Web Crawler
Web Crawler allows websites or other pages to be crawled, and their content indexed to be used as Knowledge across the Talkdesk platform.
When you use the web crawler to retrieve webpages and index them as your documents, you specify the websites you want. For that, provide the respective URLs. You can only crawl websites that use the secure communication protocol: Hypertext Transfer Protocol Secure (HTTPS). If you receive an error when crawling a website, it could be that the website is blocked from that action.
If a website requires basic authentication, please provide the username and password.

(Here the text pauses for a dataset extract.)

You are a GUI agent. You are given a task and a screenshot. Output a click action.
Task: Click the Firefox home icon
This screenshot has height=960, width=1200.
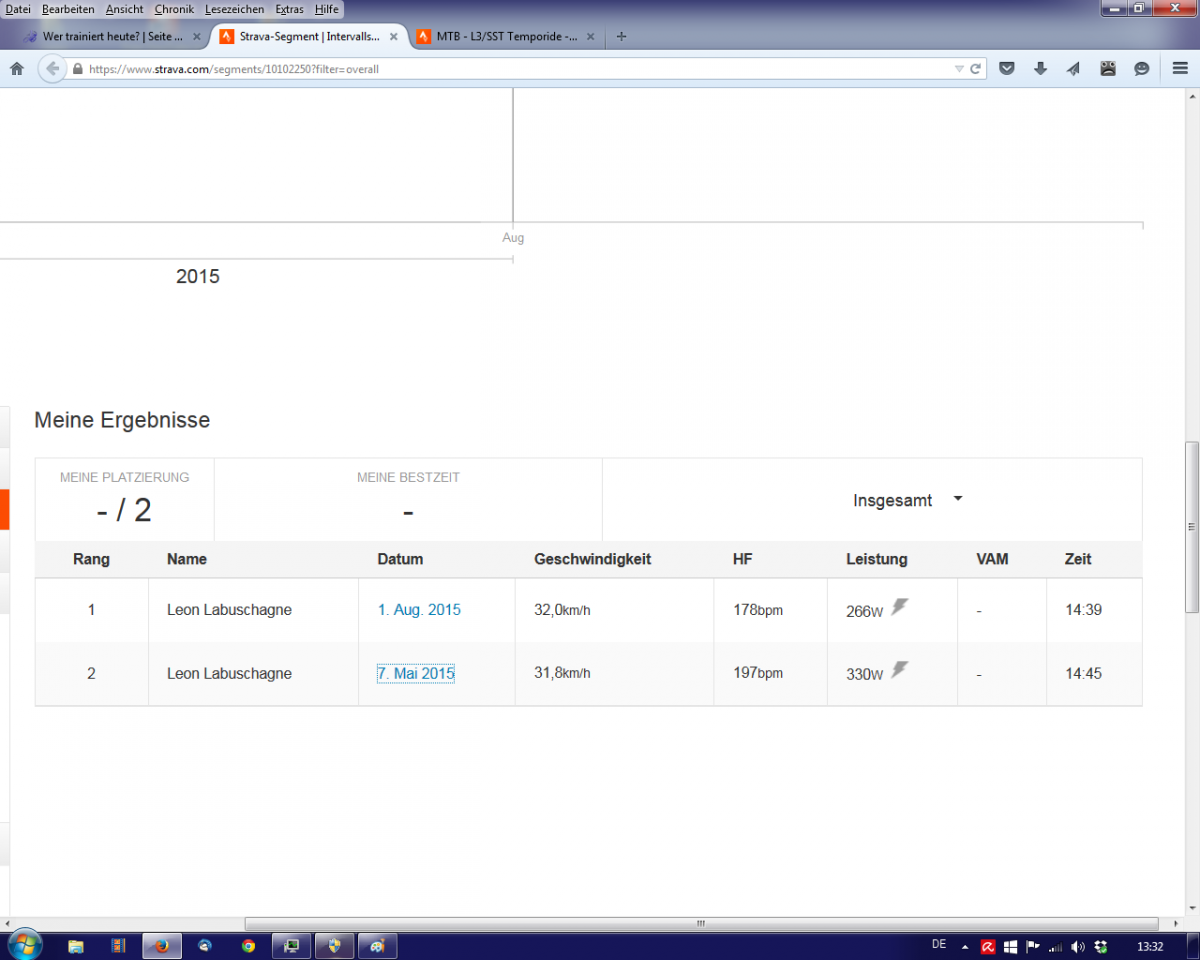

The Web Crawler “Connection Settings” is composed of two options and one mandatory field:
- “Username” [1]: Your user’s account.
- “Password” [2]: Refers to your password.
- “URL(s)” [3]: Provide the seed or sitemap URLs of the website or websites you want to index.
Refresh Settings
For all sources, the “Refresh Settings” define when and how frequently the knowledge base should be re-indexed so that the information is up-to-date.
- “Initial time” [1]: Select the date (including hours and minutes) of the first time the knowledge base should be re-indexed.
- “Period” [2]: Select how frequently the data should be re-indexed.
Updating a Knowledge Base
To update an existing Knowledge Base, please follow these steps:
- Go to the External Sources page, locate the knowledge base you wish to edit, and click on the settings icon [1].
- Change the data as you see fit. The fields need to be filled according to the instructions above for each source.
- When you’re done, hit the Save button.
Deleting a Knowledge source
To delete an existing Knowledge source, please follow these instructions:
- Go to the External sources page, locate the knowledge source you wish to delete, click on the settings icon [1] and choose Delete.
- To confirm the deletion, simply select Delete Knowledge source [2] in the pop-up window.